What is required »
Reproduce every one of the following entries word for word, with nothing added or left out.

_ _ _ _ _ _ _

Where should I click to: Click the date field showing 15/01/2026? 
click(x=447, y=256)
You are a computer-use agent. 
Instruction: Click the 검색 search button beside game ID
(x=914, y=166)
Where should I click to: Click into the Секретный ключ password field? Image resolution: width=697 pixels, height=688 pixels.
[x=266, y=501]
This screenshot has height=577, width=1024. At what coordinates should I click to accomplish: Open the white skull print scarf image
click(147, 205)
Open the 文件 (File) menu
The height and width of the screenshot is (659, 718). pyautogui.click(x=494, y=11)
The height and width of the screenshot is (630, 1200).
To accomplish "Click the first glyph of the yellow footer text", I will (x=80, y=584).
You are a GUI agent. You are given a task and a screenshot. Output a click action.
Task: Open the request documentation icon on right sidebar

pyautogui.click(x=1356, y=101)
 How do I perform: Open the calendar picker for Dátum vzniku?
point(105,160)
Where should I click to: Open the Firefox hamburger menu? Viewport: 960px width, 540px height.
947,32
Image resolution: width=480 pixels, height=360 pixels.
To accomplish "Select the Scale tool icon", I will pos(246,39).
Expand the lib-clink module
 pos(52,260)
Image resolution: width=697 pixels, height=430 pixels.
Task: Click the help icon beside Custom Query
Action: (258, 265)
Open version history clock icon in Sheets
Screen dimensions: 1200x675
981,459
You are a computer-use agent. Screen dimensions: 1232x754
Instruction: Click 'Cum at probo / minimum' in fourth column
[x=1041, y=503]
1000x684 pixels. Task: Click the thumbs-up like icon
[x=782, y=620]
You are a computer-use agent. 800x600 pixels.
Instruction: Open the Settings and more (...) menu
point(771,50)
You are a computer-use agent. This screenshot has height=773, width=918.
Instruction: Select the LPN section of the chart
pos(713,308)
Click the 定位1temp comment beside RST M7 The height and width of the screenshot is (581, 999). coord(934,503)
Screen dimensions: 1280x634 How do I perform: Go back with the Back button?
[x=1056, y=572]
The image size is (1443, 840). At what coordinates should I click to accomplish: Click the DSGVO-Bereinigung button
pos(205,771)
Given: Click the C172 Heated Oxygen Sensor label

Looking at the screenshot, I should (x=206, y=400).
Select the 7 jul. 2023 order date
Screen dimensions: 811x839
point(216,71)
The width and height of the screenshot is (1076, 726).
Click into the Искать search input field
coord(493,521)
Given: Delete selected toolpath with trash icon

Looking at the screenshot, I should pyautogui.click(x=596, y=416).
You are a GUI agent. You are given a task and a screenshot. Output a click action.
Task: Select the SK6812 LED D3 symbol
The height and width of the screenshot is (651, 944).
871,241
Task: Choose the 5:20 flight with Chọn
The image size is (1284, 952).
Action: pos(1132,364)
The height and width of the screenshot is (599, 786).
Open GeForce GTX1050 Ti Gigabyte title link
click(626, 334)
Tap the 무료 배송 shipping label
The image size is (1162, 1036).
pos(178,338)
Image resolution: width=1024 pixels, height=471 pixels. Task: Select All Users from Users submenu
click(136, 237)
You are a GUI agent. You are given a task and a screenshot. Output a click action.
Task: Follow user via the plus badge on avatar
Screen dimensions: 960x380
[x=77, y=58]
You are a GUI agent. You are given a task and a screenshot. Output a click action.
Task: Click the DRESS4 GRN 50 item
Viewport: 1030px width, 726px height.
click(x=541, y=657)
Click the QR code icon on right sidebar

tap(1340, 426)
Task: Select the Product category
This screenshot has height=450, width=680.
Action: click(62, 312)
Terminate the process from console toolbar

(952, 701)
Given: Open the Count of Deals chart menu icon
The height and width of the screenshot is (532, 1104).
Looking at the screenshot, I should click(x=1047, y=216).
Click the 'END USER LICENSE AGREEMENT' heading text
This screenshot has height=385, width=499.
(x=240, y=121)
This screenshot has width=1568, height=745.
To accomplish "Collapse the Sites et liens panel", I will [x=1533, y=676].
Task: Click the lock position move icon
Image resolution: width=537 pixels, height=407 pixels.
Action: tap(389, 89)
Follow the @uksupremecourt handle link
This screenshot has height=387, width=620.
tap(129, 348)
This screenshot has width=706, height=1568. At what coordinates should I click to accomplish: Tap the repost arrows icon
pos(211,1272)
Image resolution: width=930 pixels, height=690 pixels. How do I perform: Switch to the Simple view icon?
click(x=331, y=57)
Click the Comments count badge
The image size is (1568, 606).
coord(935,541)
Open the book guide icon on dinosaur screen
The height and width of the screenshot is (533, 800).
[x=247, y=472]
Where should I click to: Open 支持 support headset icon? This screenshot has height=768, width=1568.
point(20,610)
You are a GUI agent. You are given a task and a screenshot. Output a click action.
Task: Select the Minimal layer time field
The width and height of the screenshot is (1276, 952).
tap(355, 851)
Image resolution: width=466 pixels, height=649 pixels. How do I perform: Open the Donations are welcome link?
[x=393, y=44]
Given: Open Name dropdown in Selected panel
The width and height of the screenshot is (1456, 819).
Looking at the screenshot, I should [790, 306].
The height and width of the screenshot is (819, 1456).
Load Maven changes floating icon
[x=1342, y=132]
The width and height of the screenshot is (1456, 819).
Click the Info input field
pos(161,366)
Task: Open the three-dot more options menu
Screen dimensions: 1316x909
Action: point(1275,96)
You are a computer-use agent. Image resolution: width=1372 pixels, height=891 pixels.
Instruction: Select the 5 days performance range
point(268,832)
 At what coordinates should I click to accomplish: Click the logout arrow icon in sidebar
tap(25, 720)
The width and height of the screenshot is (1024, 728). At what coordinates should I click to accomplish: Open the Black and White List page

_ _ _ _ _ _ _

Result below »
Where should I click to: Click the date field showing 15/01/2026? 
click(x=447, y=256)
You are a computer-use agent. 
Instruction: Click the 검색 search button beside game ID
(x=914, y=166)
Where should I click to: Click into the Секретный ключ password field? Image resolution: width=697 pixels, height=688 pixels.
[x=266, y=501]
This screenshot has height=577, width=1024. At what coordinates should I click to accomplish: Open the white skull print scarf image
click(147, 205)
Open the 文件 (File) menu
The height and width of the screenshot is (659, 718). pyautogui.click(x=494, y=11)
The height and width of the screenshot is (630, 1200).
To accomplish "Click the first glyph of the yellow footer text", I will (x=80, y=584).
You are a GUI agent. You are given a task and a screenshot. Output a click action.
Task: Open the request documentation icon on right sidebar

pyautogui.click(x=1356, y=101)
 How do I perform: Open the calendar picker for Dátum vzniku?
point(105,160)
Where should I click to: Open the Firefox hamburger menu? Viewport: 960px width, 540px height.
947,32
Image resolution: width=480 pixels, height=360 pixels.
To accomplish "Select the Scale tool icon", I will pos(246,39).
Expand the lib-clink module
 pos(52,260)
Image resolution: width=697 pixels, height=430 pixels.
Task: Click the help icon beside Custom Query
Action: (258, 265)
Open version history clock icon in Sheets
Screen dimensions: 1200x675
981,459
You are a computer-use agent. Screen dimensions: 1232x754
Instruction: Click 'Cum at probo / minimum' in fourth column
[x=1041, y=503]
1000x684 pixels. Task: Click the thumbs-up like icon
[x=782, y=620]
You are a computer-use agent. 800x600 pixels.
Instruction: Open the Settings and more (...) menu
point(771,50)
You are a computer-use agent. This screenshot has height=773, width=918.
Instruction: Select the LPN section of the chart
pos(713,308)
Click the 定位1temp comment beside RST M7 The height and width of the screenshot is (581, 999). coord(934,503)
Screen dimensions: 1280x634 How do I perform: Go back with the Back button?
[x=1056, y=572]
The image size is (1443, 840). At what coordinates should I click to accomplish: Click the DSGVO-Bereinigung button
pos(205,771)
Given: Click the C172 Heated Oxygen Sensor label

Looking at the screenshot, I should (x=206, y=400).
Select the 7 jul. 2023 order date
Screen dimensions: 811x839
point(216,71)
The width and height of the screenshot is (1076, 726).
Click into the Искать search input field
coord(493,521)
Given: Delete selected toolpath with trash icon

Looking at the screenshot, I should pyautogui.click(x=596, y=416).
You are a GUI agent. You are given a task and a screenshot. Output a click action.
Task: Select the SK6812 LED D3 symbol
The height and width of the screenshot is (651, 944).
871,241
Task: Choose the 5:20 flight with Chọn
The image size is (1284, 952).
Action: pos(1132,364)
The height and width of the screenshot is (599, 786).
Open GeForce GTX1050 Ti Gigabyte title link
click(626, 334)
Tap the 무료 배송 shipping label
The image size is (1162, 1036).
pos(178,338)
Image resolution: width=1024 pixels, height=471 pixels. Task: Select All Users from Users submenu
click(136, 237)
You are a GUI agent. You are given a task and a screenshot. Output a click action.
Task: Follow user via the plus badge on avatar
Screen dimensions: 960x380
[x=77, y=58]
You are a GUI agent. You are given a task and a screenshot. Output a click action.
Task: Click the DRESS4 GRN 50 item
Viewport: 1030px width, 726px height.
click(x=541, y=657)
Click the QR code icon on right sidebar

tap(1340, 426)
Task: Select the Product category
This screenshot has height=450, width=680.
Action: click(62, 312)
Terminate the process from console toolbar

(952, 701)
Given: Open the Count of Deals chart menu icon
The height and width of the screenshot is (532, 1104).
Looking at the screenshot, I should click(x=1047, y=216).
Click the 'END USER LICENSE AGREEMENT' heading text
This screenshot has height=385, width=499.
(x=240, y=121)
This screenshot has width=1568, height=745.
To accomplish "Collapse the Sites et liens panel", I will [x=1533, y=676].
Task: Click the lock position move icon
Image resolution: width=537 pixels, height=407 pixels.
Action: tap(389, 89)
Follow the @uksupremecourt handle link
This screenshot has height=387, width=620.
tap(129, 348)
This screenshot has width=706, height=1568. At what coordinates should I click to accomplish: Tap the repost arrows icon
pos(211,1272)
Image resolution: width=930 pixels, height=690 pixels. How do I perform: Switch to the Simple view icon?
click(x=331, y=57)
Click the Comments count badge
The image size is (1568, 606).
coord(935,541)
Open the book guide icon on dinosaur screen
The height and width of the screenshot is (533, 800).
[x=247, y=472]
Where should I click to: Open 支持 support headset icon? This screenshot has height=768, width=1568.
point(20,610)
You are a GUI agent. You are given a task and a screenshot. Output a click action.
Task: Select the Minimal layer time field
The width and height of the screenshot is (1276, 952).
tap(355, 851)
Image resolution: width=466 pixels, height=649 pixels. How do I perform: Open the Donations are welcome link?
[x=393, y=44]
Given: Open Name dropdown in Selected panel
The width and height of the screenshot is (1456, 819).
Looking at the screenshot, I should [790, 306].
The height and width of the screenshot is (819, 1456).
Load Maven changes floating icon
[x=1342, y=132]
The width and height of the screenshot is (1456, 819).
Click the Info input field
pos(161,366)
Task: Open the three-dot more options menu
Screen dimensions: 1316x909
Action: point(1275,96)
You are a computer-use agent. Image resolution: width=1372 pixels, height=891 pixels.
Instruction: Select the 5 days performance range
point(268,832)
 At what coordinates should I click to accomplish: Click the logout arrow icon in sidebar
tap(25, 720)
The width and height of the screenshot is (1024, 728). At what coordinates should I click to accomplish: Open the Black and White List page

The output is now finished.